Background: Functional information is normally communicated using specific, context-dependent strings of symbolic characters. This is true within the human realm (texts and computer programs), and also within the biological realm (nucleic acids and proteins). In biology, strings of nucleotides encode much of the information within living cells. How do such information-bearing nucleotide strings arise and become established? Methods: This paper uses comprehensive numerical simulation to understand what types of nucleotide strings can realistically be established via the mutation/selection process, given a reasonable timeframe.
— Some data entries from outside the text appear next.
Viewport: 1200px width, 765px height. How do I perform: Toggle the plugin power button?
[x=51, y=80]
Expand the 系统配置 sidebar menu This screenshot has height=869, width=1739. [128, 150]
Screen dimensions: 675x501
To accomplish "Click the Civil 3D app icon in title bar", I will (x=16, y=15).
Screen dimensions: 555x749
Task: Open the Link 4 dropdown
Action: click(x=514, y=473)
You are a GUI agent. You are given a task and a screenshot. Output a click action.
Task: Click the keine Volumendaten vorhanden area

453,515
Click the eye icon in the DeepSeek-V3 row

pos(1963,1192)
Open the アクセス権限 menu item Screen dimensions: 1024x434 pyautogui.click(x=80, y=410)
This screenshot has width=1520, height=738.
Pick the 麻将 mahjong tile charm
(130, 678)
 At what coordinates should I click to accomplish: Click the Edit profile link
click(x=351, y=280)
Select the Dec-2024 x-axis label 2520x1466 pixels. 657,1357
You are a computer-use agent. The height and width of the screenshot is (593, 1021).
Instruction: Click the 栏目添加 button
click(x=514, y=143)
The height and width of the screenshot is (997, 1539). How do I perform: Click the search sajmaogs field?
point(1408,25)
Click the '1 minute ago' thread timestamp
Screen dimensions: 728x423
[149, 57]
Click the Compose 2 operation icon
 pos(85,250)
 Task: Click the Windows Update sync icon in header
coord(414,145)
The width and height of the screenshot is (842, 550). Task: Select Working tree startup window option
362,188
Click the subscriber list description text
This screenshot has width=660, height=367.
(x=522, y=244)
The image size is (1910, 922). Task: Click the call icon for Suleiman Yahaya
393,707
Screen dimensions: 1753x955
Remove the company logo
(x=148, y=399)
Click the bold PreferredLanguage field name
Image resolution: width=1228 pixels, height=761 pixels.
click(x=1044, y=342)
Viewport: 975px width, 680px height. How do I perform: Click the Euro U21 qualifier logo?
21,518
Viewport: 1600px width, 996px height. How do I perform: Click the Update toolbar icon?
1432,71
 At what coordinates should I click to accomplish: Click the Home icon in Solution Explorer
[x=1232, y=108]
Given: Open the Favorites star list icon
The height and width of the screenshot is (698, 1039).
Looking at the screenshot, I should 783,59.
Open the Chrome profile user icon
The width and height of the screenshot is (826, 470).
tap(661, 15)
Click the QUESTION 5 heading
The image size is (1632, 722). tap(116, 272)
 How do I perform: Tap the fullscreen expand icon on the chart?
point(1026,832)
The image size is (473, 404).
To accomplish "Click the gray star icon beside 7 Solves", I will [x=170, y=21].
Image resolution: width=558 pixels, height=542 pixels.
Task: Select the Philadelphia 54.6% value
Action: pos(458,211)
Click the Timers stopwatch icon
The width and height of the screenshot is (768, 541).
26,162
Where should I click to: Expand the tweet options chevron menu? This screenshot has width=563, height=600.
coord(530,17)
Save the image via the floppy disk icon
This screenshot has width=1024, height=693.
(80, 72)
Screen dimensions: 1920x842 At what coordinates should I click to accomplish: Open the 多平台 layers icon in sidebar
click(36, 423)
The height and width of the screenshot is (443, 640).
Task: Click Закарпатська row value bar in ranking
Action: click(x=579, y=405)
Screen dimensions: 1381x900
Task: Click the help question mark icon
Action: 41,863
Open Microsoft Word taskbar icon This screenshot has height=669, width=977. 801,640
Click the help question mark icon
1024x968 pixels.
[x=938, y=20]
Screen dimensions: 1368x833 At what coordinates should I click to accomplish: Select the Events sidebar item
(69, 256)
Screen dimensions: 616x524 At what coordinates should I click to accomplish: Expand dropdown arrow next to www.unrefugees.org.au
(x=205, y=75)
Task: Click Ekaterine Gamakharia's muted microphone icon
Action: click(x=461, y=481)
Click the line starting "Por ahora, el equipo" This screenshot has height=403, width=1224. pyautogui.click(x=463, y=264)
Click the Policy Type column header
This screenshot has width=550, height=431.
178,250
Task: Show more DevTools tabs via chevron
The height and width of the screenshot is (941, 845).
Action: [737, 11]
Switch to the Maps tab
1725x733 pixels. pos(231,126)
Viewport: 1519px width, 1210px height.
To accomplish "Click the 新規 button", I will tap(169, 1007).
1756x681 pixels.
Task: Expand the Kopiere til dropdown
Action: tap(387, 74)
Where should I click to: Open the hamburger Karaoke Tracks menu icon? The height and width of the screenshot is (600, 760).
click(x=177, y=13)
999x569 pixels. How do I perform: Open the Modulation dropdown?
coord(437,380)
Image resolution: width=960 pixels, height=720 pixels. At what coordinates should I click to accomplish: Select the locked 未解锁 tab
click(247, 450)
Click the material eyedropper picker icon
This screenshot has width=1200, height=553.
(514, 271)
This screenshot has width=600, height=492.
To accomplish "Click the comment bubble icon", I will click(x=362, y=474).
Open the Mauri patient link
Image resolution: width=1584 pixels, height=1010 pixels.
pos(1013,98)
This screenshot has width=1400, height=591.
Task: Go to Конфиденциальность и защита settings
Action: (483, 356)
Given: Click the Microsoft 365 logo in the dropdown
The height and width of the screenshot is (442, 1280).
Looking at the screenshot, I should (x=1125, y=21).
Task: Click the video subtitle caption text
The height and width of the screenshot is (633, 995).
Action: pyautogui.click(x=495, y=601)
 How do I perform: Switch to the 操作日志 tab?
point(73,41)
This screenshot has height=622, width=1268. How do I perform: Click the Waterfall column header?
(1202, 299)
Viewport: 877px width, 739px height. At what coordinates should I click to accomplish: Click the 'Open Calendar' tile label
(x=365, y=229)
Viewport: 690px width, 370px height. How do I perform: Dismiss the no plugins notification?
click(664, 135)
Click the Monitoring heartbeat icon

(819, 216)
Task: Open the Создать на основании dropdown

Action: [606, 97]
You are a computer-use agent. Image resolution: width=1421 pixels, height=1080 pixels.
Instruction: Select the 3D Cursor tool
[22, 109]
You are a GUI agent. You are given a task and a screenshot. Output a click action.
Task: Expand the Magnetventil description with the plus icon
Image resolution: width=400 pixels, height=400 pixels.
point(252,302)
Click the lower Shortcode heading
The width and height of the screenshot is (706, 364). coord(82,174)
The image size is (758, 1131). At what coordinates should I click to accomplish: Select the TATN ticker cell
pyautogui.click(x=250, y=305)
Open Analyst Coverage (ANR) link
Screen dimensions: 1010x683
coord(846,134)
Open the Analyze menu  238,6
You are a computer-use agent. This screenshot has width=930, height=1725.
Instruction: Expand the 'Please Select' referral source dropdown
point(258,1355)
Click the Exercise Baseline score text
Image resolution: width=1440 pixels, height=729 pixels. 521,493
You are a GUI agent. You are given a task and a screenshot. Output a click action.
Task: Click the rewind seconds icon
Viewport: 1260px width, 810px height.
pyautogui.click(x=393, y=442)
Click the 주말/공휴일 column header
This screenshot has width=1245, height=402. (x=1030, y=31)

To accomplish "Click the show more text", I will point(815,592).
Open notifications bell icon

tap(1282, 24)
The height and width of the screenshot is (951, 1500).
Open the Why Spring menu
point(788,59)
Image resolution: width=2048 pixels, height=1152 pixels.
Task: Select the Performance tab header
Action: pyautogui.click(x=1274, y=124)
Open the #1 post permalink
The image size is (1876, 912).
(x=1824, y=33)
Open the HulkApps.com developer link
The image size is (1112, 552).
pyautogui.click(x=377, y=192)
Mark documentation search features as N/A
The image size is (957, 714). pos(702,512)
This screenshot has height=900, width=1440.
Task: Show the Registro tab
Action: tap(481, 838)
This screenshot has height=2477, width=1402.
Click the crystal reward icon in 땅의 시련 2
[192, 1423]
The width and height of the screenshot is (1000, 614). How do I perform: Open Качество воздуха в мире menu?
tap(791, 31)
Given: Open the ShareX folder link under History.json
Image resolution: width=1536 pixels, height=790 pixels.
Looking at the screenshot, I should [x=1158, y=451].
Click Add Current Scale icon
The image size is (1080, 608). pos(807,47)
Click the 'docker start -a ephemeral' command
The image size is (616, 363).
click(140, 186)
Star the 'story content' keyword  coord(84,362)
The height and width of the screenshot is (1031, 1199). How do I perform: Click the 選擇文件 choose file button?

The program Mendel's Accountant realistically simulates the mutation/selection process, and was modified so that a starting string of nucleotides could be specified, and a corresponding target string of nucleotides could be specified. We simulated a classic pre-human hominin population of at least 10,000 individuals, with a generation time of 20 years, and with very strong selection (50 % selective elimination). Random point mutations were generated within the starting string. Whenever an instance of the target string arose, all individuals carrying the target string were assigned a specified reproductive advantage. When natural selection had successfully amplified an instance of the target string to the point of fixation, the experiment was halted, and the waiting time statistics were tabulated. Using this methodology we tested the effect of mutation rate, string length, fitness benefit, and population size on waiting time to fixation. Results: Biologically realistic numerical simulations revealed that a population of this type required inordinately long waiting times to establish even the shortest nucleotide strings. To establish a string of two nucleotides required on average 84 million years. To establish a string of five nucleotides required on average 2 billion years. We found that waiting times were reduced by higher mutation rates, stronger fitness benefits, and larger population sizes. However, even using the most generous feasible parameters settings, the waiting time required to establish any specific nucleotide string within this type of population was consistently prohibitive. Conclusion: We show that the waiting time problem is a significant constraint on the macroevolution of the classic hominin population. Routine establishment of specific beneficial strings of two or more nucleotides becomes very problematic.